--- Information provided Enclosed Below ---
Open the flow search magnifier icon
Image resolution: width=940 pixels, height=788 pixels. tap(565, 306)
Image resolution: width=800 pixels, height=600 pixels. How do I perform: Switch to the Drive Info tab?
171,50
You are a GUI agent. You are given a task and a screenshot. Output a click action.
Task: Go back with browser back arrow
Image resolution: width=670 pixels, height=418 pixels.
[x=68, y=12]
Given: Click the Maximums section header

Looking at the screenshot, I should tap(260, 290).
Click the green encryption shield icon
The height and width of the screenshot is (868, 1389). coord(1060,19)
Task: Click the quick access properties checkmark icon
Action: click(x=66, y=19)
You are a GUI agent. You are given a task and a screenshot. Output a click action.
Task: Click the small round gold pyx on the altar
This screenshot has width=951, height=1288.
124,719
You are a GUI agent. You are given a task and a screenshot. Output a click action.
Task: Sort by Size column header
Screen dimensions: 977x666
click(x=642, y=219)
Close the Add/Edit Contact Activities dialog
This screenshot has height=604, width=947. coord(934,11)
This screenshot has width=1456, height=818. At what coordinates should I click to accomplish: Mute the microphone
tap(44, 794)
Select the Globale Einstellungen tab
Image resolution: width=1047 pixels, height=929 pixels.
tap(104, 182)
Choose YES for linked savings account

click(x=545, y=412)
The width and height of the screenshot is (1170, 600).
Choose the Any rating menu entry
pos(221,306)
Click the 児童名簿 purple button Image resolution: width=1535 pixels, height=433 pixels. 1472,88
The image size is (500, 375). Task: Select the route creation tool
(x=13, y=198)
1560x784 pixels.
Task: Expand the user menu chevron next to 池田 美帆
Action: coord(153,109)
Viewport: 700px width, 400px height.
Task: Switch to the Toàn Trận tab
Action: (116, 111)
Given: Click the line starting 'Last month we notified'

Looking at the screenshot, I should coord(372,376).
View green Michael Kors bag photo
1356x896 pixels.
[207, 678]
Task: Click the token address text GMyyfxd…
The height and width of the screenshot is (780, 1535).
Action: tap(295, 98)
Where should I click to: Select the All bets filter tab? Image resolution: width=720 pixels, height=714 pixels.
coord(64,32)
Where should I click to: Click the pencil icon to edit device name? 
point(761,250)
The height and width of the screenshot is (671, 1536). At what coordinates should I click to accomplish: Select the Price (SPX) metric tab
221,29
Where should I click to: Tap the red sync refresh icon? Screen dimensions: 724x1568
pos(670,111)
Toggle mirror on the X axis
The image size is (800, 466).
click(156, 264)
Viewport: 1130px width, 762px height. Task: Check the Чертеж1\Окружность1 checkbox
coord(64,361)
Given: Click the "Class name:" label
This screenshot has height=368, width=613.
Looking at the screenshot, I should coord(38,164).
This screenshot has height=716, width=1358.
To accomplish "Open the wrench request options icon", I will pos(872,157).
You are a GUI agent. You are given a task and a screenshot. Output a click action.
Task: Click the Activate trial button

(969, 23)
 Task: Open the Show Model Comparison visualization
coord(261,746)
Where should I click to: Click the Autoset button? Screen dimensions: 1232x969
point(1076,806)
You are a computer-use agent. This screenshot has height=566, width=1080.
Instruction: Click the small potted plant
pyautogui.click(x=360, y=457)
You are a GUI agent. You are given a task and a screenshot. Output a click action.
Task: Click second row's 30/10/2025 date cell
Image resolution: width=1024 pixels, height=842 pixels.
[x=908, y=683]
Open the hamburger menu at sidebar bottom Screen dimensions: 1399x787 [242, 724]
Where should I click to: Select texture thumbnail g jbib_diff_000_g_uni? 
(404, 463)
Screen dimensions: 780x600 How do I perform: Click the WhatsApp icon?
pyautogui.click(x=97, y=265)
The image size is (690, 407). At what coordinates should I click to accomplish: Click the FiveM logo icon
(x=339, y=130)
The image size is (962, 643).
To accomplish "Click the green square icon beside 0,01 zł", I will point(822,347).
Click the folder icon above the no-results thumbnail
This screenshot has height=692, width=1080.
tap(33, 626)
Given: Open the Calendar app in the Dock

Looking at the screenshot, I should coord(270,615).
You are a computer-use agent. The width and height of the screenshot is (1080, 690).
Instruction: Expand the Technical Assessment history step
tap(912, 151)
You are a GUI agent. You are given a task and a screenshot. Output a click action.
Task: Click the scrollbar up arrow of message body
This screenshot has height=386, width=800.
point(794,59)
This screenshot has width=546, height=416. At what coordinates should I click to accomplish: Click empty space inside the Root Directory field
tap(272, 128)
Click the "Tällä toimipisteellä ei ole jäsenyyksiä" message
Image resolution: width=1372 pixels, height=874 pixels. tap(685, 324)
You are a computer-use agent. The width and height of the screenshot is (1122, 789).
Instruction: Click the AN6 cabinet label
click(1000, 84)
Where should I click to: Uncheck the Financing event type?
--- End of Enclosed Information provided ---
** What is being asked **
Set all the data down again, exactly as it reads above.

** Task solution **
Open the flow search magnifier icon
Image resolution: width=940 pixels, height=788 pixels. tap(565, 306)
Image resolution: width=800 pixels, height=600 pixels. How do I perform: Switch to the Drive Info tab?
171,50
You are a GUI agent. You are given a task and a screenshot. Output a click action.
Task: Go back with browser back arrow
Image resolution: width=670 pixels, height=418 pixels.
[x=68, y=12]
Given: Click the Maximums section header

Looking at the screenshot, I should tap(260, 290).
Click the green encryption shield icon
The height and width of the screenshot is (868, 1389). coord(1060,19)
Task: Click the quick access properties checkmark icon
Action: click(x=66, y=19)
You are a GUI agent. You are given a task and a screenshot. Output a click action.
Task: Click the small round gold pyx on the altar
This screenshot has width=951, height=1288.
124,719
You are a GUI agent. You are given a task and a screenshot. Output a click action.
Task: Sort by Size column header
Screen dimensions: 977x666
click(x=642, y=219)
Close the Add/Edit Contact Activities dialog
This screenshot has height=604, width=947. coord(934,11)
This screenshot has width=1456, height=818. At what coordinates should I click to accomplish: Mute the microphone
tap(44, 794)
Select the Globale Einstellungen tab
Image resolution: width=1047 pixels, height=929 pixels.
tap(104, 182)
Choose YES for linked savings account

click(x=545, y=412)
The width and height of the screenshot is (1170, 600).
Choose the Any rating menu entry
pos(221,306)
Click the 児童名簿 purple button Image resolution: width=1535 pixels, height=433 pixels. 1472,88
The image size is (500, 375). Task: Select the route creation tool
(x=13, y=198)
1560x784 pixels.
Task: Expand the user menu chevron next to 池田 美帆
Action: coord(153,109)
Viewport: 700px width, 400px height.
Task: Switch to the Toàn Trận tab
Action: (116, 111)
Given: Click the line starting 'Last month we notified'

Looking at the screenshot, I should coord(372,376).
View green Michael Kors bag photo
1356x896 pixels.
[207, 678]
Task: Click the token address text GMyyfxd…
The height and width of the screenshot is (780, 1535).
Action: tap(295, 98)
Where should I click to: Select the All bets filter tab? Image resolution: width=720 pixels, height=714 pixels.
coord(64,32)
Where should I click to: Click the pencil icon to edit device name? 
point(761,250)
The height and width of the screenshot is (671, 1536). At what coordinates should I click to accomplish: Select the Price (SPX) metric tab
221,29
Where should I click to: Tap the red sync refresh icon? Screen dimensions: 724x1568
pos(670,111)
Toggle mirror on the X axis
The image size is (800, 466).
click(156, 264)
Viewport: 1130px width, 762px height. Task: Check the Чертеж1\Окружность1 checkbox
coord(64,361)
Given: Click the "Class name:" label
This screenshot has height=368, width=613.
Looking at the screenshot, I should coord(38,164).
This screenshot has height=716, width=1358.
To accomplish "Open the wrench request options icon", I will pos(872,157).
You are a GUI agent. You are given a task and a screenshot. Output a click action.
Task: Click the Activate trial button

(969, 23)
 Task: Open the Show Model Comparison visualization
coord(261,746)
Where should I click to: Click the Autoset button? Screen dimensions: 1232x969
point(1076,806)
You are a computer-use agent. This screenshot has height=566, width=1080.
Instruction: Click the small potted plant
pyautogui.click(x=360, y=457)
You are a GUI agent. You are given a task and a screenshot. Output a click action.
Task: Click second row's 30/10/2025 date cell
Image resolution: width=1024 pixels, height=842 pixels.
[x=908, y=683]
Open the hamburger menu at sidebar bottom Screen dimensions: 1399x787 [242, 724]
Where should I click to: Select texture thumbnail g jbib_diff_000_g_uni? 
(404, 463)
Screen dimensions: 780x600 How do I perform: Click the WhatsApp icon?
pyautogui.click(x=97, y=265)
The image size is (690, 407). At what coordinates should I click to accomplish: Click the FiveM logo icon
(x=339, y=130)
The image size is (962, 643).
To accomplish "Click the green square icon beside 0,01 zł", I will point(822,347).
Click the folder icon above the no-results thumbnail
This screenshot has height=692, width=1080.
tap(33, 626)
Given: Open the Calendar app in the Dock

Looking at the screenshot, I should coord(270,615).
You are a computer-use agent. The width and height of the screenshot is (1080, 690).
Instruction: Expand the Technical Assessment history step
tap(912, 151)
You are a GUI agent. You are given a task and a screenshot. Output a click action.
Task: Click the scrollbar up arrow of message body
This screenshot has height=386, width=800.
point(794,59)
This screenshot has width=546, height=416. At what coordinates should I click to accomplish: Click empty space inside the Root Directory field
tap(272, 128)
Click the "Tällä toimipisteellä ei ole jäsenyyksiä" message
Image resolution: width=1372 pixels, height=874 pixels. tap(685, 324)
You are a computer-use agent. The width and height of the screenshot is (1122, 789).
Instruction: Click the AN6 cabinet label
click(1000, 84)
Where should I click to: Uncheck the Financing event type?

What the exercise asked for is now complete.